§ Information
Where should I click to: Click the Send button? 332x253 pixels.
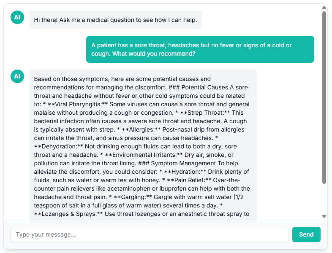coord(306,234)
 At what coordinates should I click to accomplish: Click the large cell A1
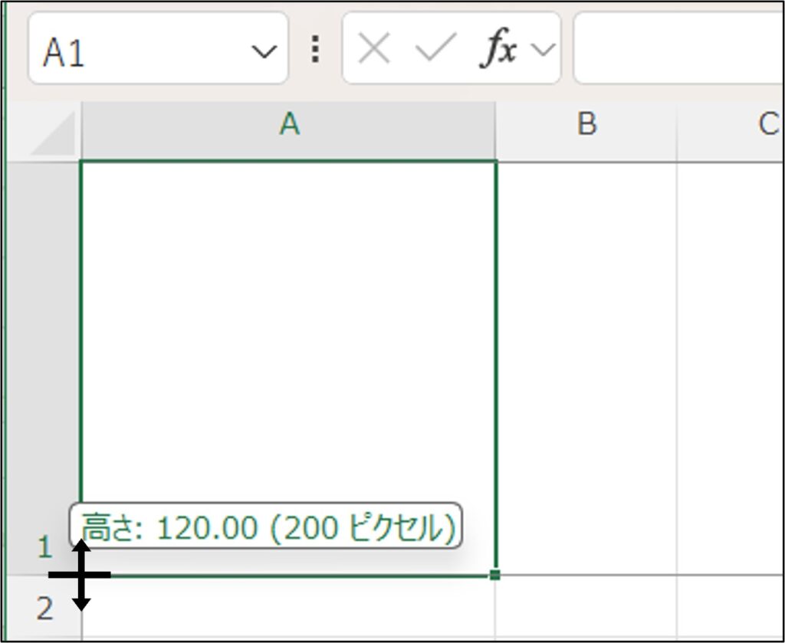point(288,345)
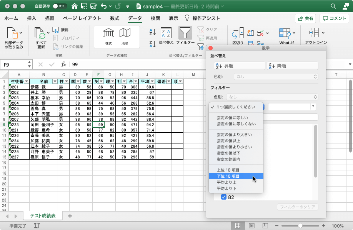Click the すべて更新 refresh all icon
The width and height of the screenshot is (353, 230).
[x=41, y=34]
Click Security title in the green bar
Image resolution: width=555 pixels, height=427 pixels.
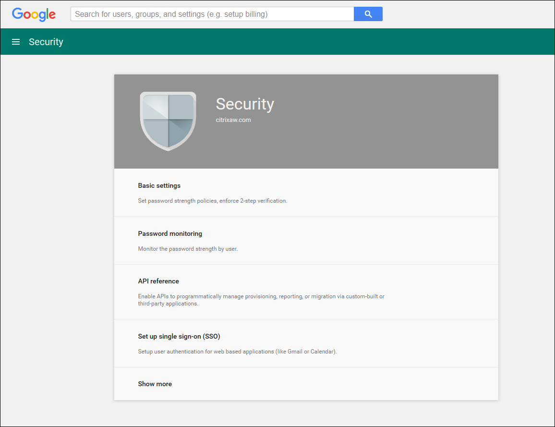[46, 42]
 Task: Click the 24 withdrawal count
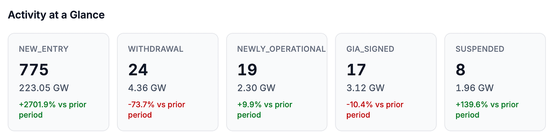[138, 70]
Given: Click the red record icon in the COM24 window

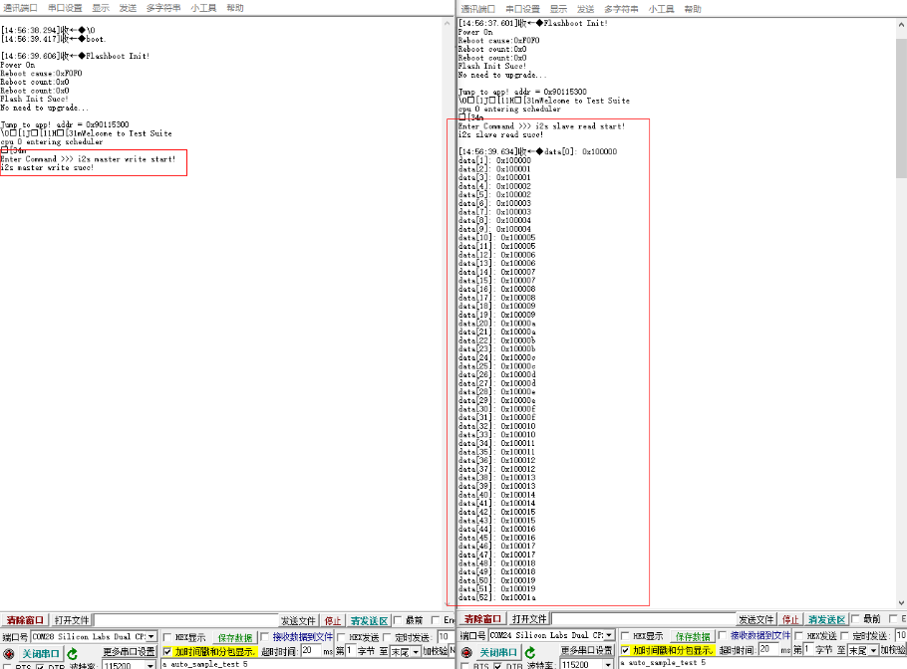Looking at the screenshot, I should coord(466,653).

§ Work required
The records, exactly as written but without images, should be returned.

§ Output of the task
Where should I click to: Click the Send button? 332x253 pixels.
coord(306,234)
 At what coordinates should I click to accomplish: Click the large cell A1
point(288,345)
Click the すべて更新 refresh all icon
The width and height of the screenshot is (353, 230).
[x=41, y=34]
Click Security title in the green bar
Image resolution: width=555 pixels, height=427 pixels.
[46, 42]
 Task: Click the 24 withdrawal count
[138, 70]
Given: Click the red record icon in the COM24 window

Looking at the screenshot, I should coord(466,653).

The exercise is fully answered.